The name Ray Hunt has been a presence since my earliest days on Duxbury (Mass.) Bay. I first heard it when my father showed me, nestled in Duxbury Beach dunes, the remains of the Hunt family’s waterfowling camp, near which my great-uncle had a similar structure.
Then there were the odd-looking sailboats I saw in the bay, the narrow, plumb-stemmed, double-ended, slab-sided, hard-chined 110s designed by Duxbury native C. Raymond Hunt in 1939: Original “contract cost” was $480.50.
The name of one of these caught my eye back then — Hogan’s Goat — and it’s stayed with me to the present day. One plausible derivation of the name Hogan’s Goat is this WWII “New York Times” reference: “An old Navy descriptive phrase for total confusion is fouled up like Hogan’s goat.” I imagine some Navy vet returned from the war, bought a crazy looking 110, and hung the Navy moniker on her sides.
But as eccentric as the 24-foot 110s appeared, there was no confusion or foul-ups in their design and performance. Hunt designed them to be simply and inexpensively built, easy to sail, and seaworthy. The 110 satisfied all criteria because Ray Hunt couldn’t help but think outside the box.
More than 750 110s have been built of both plywood and fiberglass.
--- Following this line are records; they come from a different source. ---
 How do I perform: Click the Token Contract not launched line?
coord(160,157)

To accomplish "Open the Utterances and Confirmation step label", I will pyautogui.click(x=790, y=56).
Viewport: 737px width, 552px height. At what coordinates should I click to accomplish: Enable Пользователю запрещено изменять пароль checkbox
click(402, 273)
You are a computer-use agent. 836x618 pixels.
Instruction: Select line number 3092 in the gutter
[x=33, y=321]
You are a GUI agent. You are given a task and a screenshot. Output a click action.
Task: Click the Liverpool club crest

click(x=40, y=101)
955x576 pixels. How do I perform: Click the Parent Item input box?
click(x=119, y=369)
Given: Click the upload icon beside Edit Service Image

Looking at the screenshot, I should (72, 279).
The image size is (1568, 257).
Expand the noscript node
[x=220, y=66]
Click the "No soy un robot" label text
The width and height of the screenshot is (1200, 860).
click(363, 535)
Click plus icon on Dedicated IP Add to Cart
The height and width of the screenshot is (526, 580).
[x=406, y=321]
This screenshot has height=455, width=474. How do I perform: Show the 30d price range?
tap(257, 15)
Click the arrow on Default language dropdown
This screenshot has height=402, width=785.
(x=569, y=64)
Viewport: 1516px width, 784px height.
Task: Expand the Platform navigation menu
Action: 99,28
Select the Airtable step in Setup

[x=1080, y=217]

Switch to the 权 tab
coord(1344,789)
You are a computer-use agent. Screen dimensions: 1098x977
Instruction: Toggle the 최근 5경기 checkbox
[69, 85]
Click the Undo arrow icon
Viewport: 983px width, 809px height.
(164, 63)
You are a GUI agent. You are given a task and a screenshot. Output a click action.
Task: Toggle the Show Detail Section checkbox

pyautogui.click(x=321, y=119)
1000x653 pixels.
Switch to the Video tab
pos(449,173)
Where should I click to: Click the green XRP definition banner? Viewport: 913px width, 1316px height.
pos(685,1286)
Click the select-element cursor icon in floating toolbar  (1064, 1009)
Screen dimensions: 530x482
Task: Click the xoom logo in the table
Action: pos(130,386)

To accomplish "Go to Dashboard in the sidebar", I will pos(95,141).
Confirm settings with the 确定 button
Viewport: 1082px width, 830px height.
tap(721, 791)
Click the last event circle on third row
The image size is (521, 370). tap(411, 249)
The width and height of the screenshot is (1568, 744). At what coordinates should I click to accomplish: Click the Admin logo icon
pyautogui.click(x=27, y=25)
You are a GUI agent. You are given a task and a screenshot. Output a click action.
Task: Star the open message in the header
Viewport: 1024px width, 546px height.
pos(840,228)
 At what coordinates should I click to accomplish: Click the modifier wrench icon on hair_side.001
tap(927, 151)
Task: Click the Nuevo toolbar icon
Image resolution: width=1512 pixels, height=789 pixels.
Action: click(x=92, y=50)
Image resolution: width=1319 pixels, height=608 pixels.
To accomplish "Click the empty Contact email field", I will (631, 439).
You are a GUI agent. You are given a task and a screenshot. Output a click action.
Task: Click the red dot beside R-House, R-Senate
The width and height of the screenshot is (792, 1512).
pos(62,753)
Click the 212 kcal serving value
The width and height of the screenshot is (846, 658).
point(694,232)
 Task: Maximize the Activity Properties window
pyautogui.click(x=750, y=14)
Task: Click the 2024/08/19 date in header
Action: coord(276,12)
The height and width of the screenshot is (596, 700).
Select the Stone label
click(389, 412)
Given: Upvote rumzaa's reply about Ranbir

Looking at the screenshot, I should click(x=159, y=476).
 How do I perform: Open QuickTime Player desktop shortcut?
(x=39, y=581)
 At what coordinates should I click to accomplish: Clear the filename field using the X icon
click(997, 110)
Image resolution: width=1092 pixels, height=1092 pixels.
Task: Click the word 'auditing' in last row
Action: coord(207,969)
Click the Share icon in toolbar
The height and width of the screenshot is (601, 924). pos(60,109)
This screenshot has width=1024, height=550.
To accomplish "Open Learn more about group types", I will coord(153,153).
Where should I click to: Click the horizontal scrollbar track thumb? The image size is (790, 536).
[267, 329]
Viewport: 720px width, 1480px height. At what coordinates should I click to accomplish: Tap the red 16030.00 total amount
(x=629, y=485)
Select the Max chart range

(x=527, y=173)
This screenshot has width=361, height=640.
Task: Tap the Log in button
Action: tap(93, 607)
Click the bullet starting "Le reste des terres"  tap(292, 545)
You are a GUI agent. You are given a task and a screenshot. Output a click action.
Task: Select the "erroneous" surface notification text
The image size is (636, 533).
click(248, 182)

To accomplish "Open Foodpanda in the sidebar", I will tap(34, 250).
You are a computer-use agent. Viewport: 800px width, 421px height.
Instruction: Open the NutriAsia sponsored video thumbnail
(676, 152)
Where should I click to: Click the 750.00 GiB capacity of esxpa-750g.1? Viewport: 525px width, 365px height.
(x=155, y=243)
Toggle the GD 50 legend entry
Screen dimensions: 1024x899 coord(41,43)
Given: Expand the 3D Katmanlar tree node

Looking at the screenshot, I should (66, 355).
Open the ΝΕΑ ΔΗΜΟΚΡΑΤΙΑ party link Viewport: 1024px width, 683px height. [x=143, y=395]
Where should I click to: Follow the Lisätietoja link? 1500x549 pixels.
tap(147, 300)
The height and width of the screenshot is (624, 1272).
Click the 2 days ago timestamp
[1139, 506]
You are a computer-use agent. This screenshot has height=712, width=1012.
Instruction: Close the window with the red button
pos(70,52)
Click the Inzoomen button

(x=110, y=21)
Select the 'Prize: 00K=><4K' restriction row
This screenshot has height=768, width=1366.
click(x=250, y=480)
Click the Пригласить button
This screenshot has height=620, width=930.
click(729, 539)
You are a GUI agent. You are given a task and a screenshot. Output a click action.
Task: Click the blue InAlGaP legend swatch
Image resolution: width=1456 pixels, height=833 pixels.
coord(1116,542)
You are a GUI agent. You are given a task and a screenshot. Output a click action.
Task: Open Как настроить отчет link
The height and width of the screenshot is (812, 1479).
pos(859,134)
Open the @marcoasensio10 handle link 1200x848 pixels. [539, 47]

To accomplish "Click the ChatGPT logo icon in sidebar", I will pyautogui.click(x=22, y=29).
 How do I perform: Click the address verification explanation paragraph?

Hunt would later expand his “Ten” Series to include the 210, 310, 410 and 510. Ray won the 1948 New London to Marblehead Race by such a large margin in his 36-foot 410 Et Toi, the race committee phoned the Cape Cod Canal to see if he’d cut through it instead of sailing outside.
Various shops pulled 110s off the stocks – W.D. Schock, Cape Cod Shipbuilding, George Lawley & Son, and Graves Yacht Yard – but the current builder is Westease Yacht Service, in Saugatuck, Mich. As proof of the enduring viability of the class, fleets are in Maine, Massachusetts, Rhode Island, Connecticut, New Jersey, Illinois, Michigan, California and Hawaii. And the 2017 110 National Regatta will be held July 6-9, in Newport, R.I.
What prompted these reminiscences was an exhibit at the New Bedford Whaling Museum entitled “Power, Performance and Speed in 20th Century Yacht Design: C. Raymond Hunt and W. Starling Burgess,” which ran from last December through this May. Under the right whales suspended from the ceiling were several boats built from designs off Hunt’s board, including the 110, the Boston Whaler, and a one-third scale model of a 39-foot, 10-inch Concordia Yawl, designed by Hunt for the Concordia Company in South Dartmouth, Mass.
The exquisite Concordia model – built by local artist/sculptor/ship’s carpenter Tom Borges – is 15 feet, two inches long with a 44-inch beam, and has a 22-foot stepped mainmast, handmade bronze fittings, and a 200-pound lead keel. Sails were made by Sperry Sails in Marion, Mass. It can be sailed from a “pilot seat” below the companionway, “allowing it to be skippered by a set of controls from belowdecks,” the museum said, “with a head-and-shoulders view of the exterior.”
The iconic 13-foot Boston Whaler was born in the mid-’50s when Ray Hunt took a design based on the twin-hulled sea sled and converted it to a cathedral hull form that proved stable, relatively dry, and seaworthy. In design and construction, this little bucket transformed the boatbuilding industry. Today, Boston Whaler builds 26 recreational models (between 11 and 42 feet) and 15 commercial models (between 15 and 37 feet).
A display explained Hunt’s pivotal role in the development of the prototype of the stable, deep-vee planing hull that’s seen today in Hunt Yachts, Grady-White, Bertram Yachts, and Grand Banks Eastbay Series vessels.
Ray Hunt was a consummate waterman, sailor and yacht designer who quietly changed the sport, recreation and industry of boating. If you’d like to learn more about this brilliant and understated man, Stan Grayson has written a fascinating biography entitled “A Genius at His Trade: C. Raymond Hunt and His Remarkable Boats,” recently published by the New Bedford Whaling Museum (www.whalingmuseum.org), from which this volume can be ordered.